## Task brief
Search the records below for the word "Writing", then return every line where it appears.

┌──

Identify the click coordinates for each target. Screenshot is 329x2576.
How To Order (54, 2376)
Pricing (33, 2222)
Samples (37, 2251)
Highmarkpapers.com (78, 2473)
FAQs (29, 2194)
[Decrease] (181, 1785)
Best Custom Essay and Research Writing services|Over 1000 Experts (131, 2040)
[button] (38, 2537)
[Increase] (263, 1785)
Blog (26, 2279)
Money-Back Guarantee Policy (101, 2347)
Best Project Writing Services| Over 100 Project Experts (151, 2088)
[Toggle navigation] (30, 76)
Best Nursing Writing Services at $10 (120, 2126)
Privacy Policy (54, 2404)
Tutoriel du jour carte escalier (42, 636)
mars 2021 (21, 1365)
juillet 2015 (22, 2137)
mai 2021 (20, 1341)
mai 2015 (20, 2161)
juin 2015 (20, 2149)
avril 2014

└──

## Answer to this problem
Best Custom Essay and Research Writing services|Over 1000 Experts (131, 2040)
Best Project Writing Services| Over 100 Project Experts (151, 2088)
Best Nursing Writing Services at $10 (120, 2126)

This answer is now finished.